В последний раз мне пришлось видеть Серова в Петербурге, незадолго до римской выставки, где он собрал в отдельный зал свои лучшие вещи. Он остановился в академии, у своего верного друга проф. Матэ. Надо было ему ехать к кн. Орловой на последний сеанс, и как Серов волновался! Казалось бы, что ему? — сотый портрет кончает, не новичок, а общепризнанный мастер, однако он волновался, как мальчик, уверял, что ему нездоровится. Мы с Матэ над ним подтрунивали. Наконец он улыбнулся и сказал мне:
— Когда на сеанс иду, каждый раз думаю, что нездоров! Уж, кажется, мог бы привыкнуть, а вот поди же!
Опять и опять в этом мелком факте проявилась непомерная добросовестность Серова.
Он страшно увлекался театральной антрепризой Дягилева, волновался за ее успех, писал письма в редакции, когда ему казалось, что несправедливо нападают на дорогое ему дело.
Для балета ‘Шехеразада’ он сделал занавес, имевший большой успех.
Поразительная вещь: человек, написавшей столько портретов, увековечивший своей кистью столько людей, остался сам без портрета. Известен рисунок Репина, но Серов был тогда юношей. Хорошего же портрета Серова-мужа, кажется, не существует.

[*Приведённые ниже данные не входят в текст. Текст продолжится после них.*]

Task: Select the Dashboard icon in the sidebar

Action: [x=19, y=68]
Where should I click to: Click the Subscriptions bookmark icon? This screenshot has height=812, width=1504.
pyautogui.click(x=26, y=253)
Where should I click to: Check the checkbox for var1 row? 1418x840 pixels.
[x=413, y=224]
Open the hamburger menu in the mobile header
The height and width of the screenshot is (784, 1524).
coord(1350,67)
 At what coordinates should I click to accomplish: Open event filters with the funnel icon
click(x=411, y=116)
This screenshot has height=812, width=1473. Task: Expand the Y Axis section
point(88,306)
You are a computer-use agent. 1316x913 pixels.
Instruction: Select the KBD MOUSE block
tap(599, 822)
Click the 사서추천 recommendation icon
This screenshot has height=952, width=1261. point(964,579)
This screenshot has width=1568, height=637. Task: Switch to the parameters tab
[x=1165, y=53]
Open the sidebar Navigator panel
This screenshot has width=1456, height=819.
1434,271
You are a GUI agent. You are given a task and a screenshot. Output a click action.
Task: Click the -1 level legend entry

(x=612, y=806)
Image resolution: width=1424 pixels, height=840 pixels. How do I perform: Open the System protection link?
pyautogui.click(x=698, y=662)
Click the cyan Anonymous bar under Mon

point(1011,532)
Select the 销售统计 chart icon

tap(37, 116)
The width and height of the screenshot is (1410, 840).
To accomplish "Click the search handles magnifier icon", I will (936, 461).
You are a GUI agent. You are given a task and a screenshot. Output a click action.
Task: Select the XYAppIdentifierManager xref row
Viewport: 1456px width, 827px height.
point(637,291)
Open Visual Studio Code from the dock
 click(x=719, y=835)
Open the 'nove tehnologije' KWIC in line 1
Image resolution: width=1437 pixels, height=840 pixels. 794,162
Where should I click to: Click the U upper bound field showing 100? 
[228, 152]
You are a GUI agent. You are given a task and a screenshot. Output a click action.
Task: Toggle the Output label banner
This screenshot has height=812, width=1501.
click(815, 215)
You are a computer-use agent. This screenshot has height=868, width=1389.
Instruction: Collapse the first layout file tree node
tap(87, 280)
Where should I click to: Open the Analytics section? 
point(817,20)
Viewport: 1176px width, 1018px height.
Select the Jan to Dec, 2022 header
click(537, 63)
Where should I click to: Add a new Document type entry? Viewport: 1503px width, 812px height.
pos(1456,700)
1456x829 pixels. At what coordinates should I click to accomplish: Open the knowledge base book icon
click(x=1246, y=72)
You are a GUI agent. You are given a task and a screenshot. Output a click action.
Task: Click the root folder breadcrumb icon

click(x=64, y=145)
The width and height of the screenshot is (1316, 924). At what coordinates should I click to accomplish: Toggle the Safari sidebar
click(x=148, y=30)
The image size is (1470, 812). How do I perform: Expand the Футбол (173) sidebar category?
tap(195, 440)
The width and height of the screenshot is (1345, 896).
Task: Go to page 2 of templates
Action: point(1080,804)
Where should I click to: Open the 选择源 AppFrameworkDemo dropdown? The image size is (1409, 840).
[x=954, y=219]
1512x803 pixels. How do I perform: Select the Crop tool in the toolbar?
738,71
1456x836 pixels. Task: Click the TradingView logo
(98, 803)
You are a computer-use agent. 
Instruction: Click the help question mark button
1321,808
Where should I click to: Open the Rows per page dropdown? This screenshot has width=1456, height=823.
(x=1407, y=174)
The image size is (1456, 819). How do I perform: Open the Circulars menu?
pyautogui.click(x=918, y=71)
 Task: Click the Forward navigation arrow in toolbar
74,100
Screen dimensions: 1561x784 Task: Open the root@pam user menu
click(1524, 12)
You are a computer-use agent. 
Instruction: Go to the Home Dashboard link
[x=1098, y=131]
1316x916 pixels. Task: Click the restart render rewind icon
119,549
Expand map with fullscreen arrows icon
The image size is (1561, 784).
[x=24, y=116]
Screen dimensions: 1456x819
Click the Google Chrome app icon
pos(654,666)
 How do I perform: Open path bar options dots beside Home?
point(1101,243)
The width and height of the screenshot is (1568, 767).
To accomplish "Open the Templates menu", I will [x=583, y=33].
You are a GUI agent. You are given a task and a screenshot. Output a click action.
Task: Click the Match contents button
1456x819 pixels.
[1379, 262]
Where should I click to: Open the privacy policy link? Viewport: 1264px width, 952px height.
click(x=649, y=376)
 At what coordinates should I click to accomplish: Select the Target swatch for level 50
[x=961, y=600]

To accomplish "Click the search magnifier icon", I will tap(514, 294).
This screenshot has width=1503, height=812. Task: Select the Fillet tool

С виду покойный был суров, молчалив, как будто нелюдим. Но по существу это был человек нежной, тонкой души, бесконечно верный друг. Он ясно видел недостатки людей, их провалы, душевные изломы и охотно прощал все это, лишь было бы за что. Своей любовью он покрывал изъяны друзей, когда видел, что человек признает какую-нибудь ценность выше себя, служит ей бескорыстно. Если у Серова и были размолвки с друзьями, то не потому, что друзья эти не соблюдали требований условной морали, вообще слишком много ‘грешили’, а потому, что они изменяли себе, предавали ту ценность, которой обязались служить.
В этом смысле нельзя даже учесть всех последствий понесенной утраты. Мы потеряли не только замечательного художника, но и громадную моральную силу. Серов знал, как трудно примирить красоту с добром. Сам мучился их враждой, но уважал обе ценности, никогда не предавал одной во имя другой.
С его смертью русская художественная семья может распасться. Нет больше связующего звена, живого морального авторитета, перед которыми одинаково преклонялись бы и старые, и молодые…
Я не мог в этих строках, спешно набросанных под первым впечатлением от скорбной вести, дать обстоятельную оценку творчества Серова, но пусть эти несколько слов послужат скромной данью памяти славного художника и любимого друга.
22 ноября 1911 г.
Впервые опубликовано: Русское слово. 1911. 23 ноябр. No 269. С. 3.